A preguntas bien hechas, respuestas cortas.

Por si acaso lo estropeamos, mejor responder con brevedad, y no olvidar la pregunta que fue bien hecha. Ni olvidarla, ni querer responderla en el primer segundo. ¡Con el esfuerzo que habrá costado que salga a la luz!

Pasé dos meses en la universidad yendo a clase sin ser capaz de hacer ni hacerme ninguna pregunta que mereciera la pena. Me aburría, perdí interés. Es como si todo quisiera estar tan claro y bien escrito en forma de esquemas que no cupiera nada más. Entonces, casi seguro, estamos pisando terrenos ajenos a la realidad. Al menos a lo humano. Lo personal siempre va acompañado de dudas, preguntas, interrogantes, incógnitas, misterios.

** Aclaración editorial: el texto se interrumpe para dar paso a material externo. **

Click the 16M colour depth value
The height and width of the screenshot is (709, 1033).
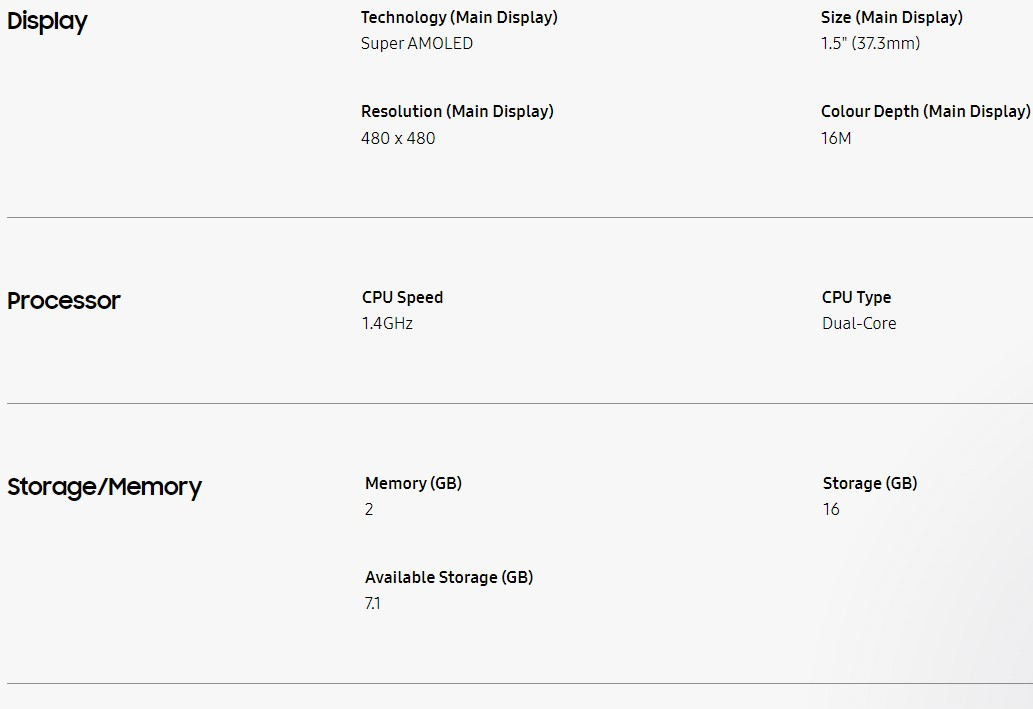(836, 138)
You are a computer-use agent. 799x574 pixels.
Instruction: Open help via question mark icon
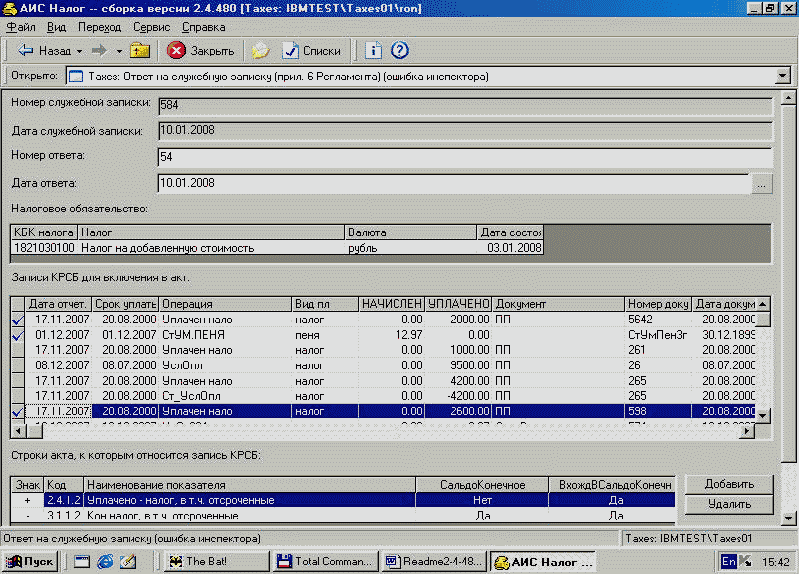click(400, 50)
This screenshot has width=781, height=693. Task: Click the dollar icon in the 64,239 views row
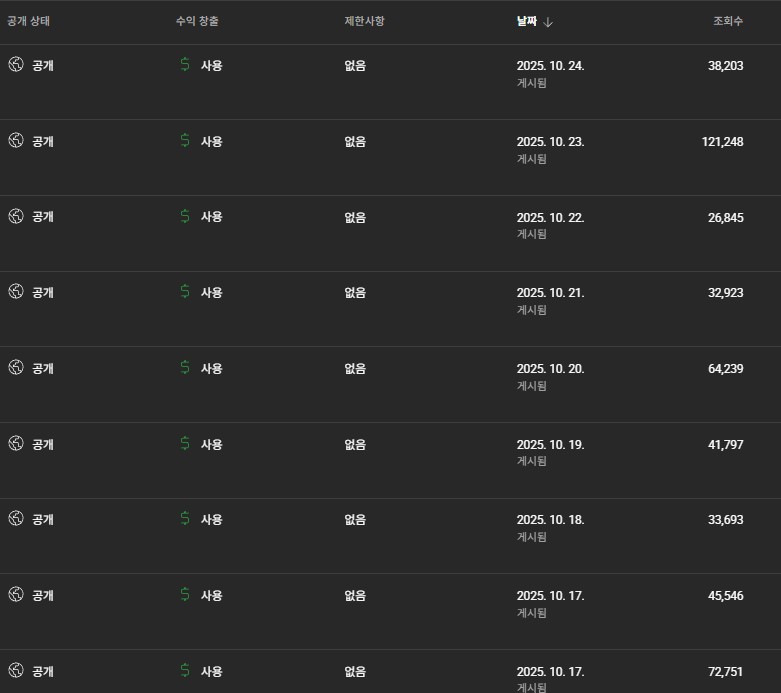pos(185,368)
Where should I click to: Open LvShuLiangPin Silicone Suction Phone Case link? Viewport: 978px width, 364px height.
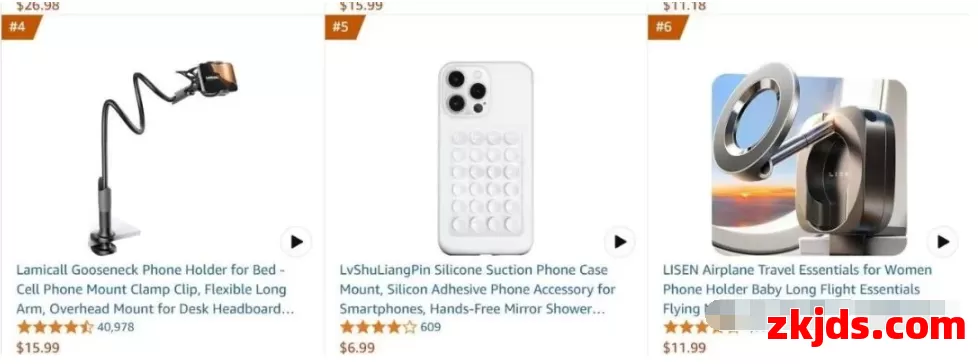pyautogui.click(x=477, y=289)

  1. Una buena pregunta tiene la capacidad de despertarnos y dar un giro a lo que siempre hemos mirado de forma única, con las gafas de los otros.
  2. Una buena pregunta resulta verdaderamente incómoda. Nadie aplaude la pregunta, habitualmente. Menos aún si va dirigida a alguien en concreto, que se queda sin palabras.
  3. Una buena pregunta no se puede responder en diez segundos. Tampoco en diez minutos. Creo que las buenas, las verdaderamente buenas, exigen diálogos. Primero interiores, llamados re-flexiones. Después en búsqueda de palabras ajenas, ideas nuevas, respuestas varias. Al final terminamos encontrándonos con alguien que se ha preguntado lo mismo, o se ha interesado por lo mismo, o comprende a qué nos referimos.
  4. Una buena pregunta nunca será un examen baremado en enteros del uno al diez. O bien nos pide decimales que maticen, de calidad. O bien será invalorable al modo como la matemática pretende tener todo atado y bajo control. Aquí no hay exámenes de ese tipo. Aunque una pregunta directa en ocasiones sea similiar a un juicio.
  5. Una buena pregunta resultará rompedora. Como aquellos, convertidos en clásicos por la historia, que dieron saltos de calidad, de los que decimos que han hecho algo cualitativamente distinto, verdaderamente diferente, realmente nuevo. No sabrán explicar cómo, ni cuánto. Porque no está ahí. Ni en el modo, ni en los números. Resultará ajeno a determinados análisis. Romperá esquemas, como poco.
  6. Una buena pregunta vuelve incisivas las palabras que siempre fueron empleadas en otros sentidos. Utiliza lo de siempre, lo combina de manera distinta.
  7. Ante una buena pregunta, y a mí me ha pasado, se escuchan voces del estilo: “¿Cómo no se me había ocurrido?” Porque lo cotidiano, tan presente y tan común, en no pocos momentos es lo más alejado de nuestra propia experiencia, lo que más aturde nuestra inteligencia y voluntad. Y con una sutil entonación recupera presencia y prioridad.

No creo que una buena pregunta tenga que ser sesgadora, sólo comprensible para un círculo de expertos en la materia. Una buena pregunta no es física, ni química, ni científica. Podría serlo. Pero hablo de aquello de acceso ordinario, de lo que creemos servido a nuestro pies cada mañana. Hablo de cuando la reflexión sobre el amor, sobre la libertad, sobre el bien, sobre la justicia, sobre el mundo, sobre el horizonte, sobre la paz, sobre el prójimo nos desvela y nos centra.